Espressif Systems EchoEar ESP32-S3 have a rechargable battery and a dock as well as a round display are unique features among those existing ready-made ESPHome projects on that page:

It is missing an dedicated MCU for advanced DSP so would not make a perfect Home Assistant Voice Satellite hardware but good enough as a development kit and for use in kids rooms. Might the era of open-source voice assistants (as in plural) finally be here?

Based on its specification it looks to basically be a development kit built around Espressif’s ESP32-S3-WROOM-1 Wi-Fi 4 and Bluetooth 5 module, however the enclosure design make it seem ready for retail?
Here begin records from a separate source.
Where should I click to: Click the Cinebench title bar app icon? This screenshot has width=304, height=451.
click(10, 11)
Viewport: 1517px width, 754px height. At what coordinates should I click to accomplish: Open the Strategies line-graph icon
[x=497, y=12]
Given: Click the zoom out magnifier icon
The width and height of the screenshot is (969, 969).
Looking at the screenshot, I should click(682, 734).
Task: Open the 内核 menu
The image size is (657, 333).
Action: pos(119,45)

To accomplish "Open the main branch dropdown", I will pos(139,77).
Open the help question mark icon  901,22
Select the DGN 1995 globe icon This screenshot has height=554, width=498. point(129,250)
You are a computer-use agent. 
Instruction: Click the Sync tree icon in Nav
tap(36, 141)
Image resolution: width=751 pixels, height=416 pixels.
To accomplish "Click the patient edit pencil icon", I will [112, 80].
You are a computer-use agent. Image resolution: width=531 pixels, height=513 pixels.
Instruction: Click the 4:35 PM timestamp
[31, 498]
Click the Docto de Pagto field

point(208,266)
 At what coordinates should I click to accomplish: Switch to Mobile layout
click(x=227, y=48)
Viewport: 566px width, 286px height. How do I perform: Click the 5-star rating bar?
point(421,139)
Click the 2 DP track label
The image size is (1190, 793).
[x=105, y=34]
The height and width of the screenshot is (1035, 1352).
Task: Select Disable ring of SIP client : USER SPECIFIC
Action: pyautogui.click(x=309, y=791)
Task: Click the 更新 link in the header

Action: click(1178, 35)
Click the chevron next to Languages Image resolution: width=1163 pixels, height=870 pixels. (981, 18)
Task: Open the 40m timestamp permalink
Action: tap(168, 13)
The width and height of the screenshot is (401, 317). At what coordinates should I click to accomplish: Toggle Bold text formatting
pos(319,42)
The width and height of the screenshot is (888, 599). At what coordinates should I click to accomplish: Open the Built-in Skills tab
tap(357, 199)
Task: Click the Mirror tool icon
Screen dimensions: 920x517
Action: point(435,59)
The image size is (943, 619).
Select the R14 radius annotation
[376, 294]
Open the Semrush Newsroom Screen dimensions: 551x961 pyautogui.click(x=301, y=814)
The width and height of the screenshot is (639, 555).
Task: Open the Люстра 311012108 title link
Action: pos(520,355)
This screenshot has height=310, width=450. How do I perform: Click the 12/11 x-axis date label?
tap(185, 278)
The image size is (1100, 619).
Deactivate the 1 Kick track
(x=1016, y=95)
Espressif’s EchoEar key features are:

  • ESP32-S3.
  • 2 microphones in an array (Dual LMA3729T381-OY3S microphone array).
  • Built-in 3W mini speaker.
    • NS4150B 3W Class-D amplifier
    • ES7210 audio ADC (4-ch)
    • ES8311 audio codec (ADC + DAC)
  • 1.85-inch circular touch display (ST77916 driver).
  • Bosch BMI270 6-axis IMU Sensor
  • microSD card slot for data storage
  • USB Type-C port for programming, power, and log printing
  • 3.7 V Li-ion battery (connector)
    • BQ27220 battery management chip
    • TP4057 Li-ion charging IC (250 mA charging current)
    • TlV62569 / SY8088AAC buck converters (5 V → 3.3 V)
    • SAM8108 power control chip (power on/off management)
  • magnetic connector for popopins (serial + 5 V) to use UART pass-through docking
    • Internal I2C header

The Espressif EchoEar hardware can be purchased from AliExpress for $40 and on Amazon for $55.00.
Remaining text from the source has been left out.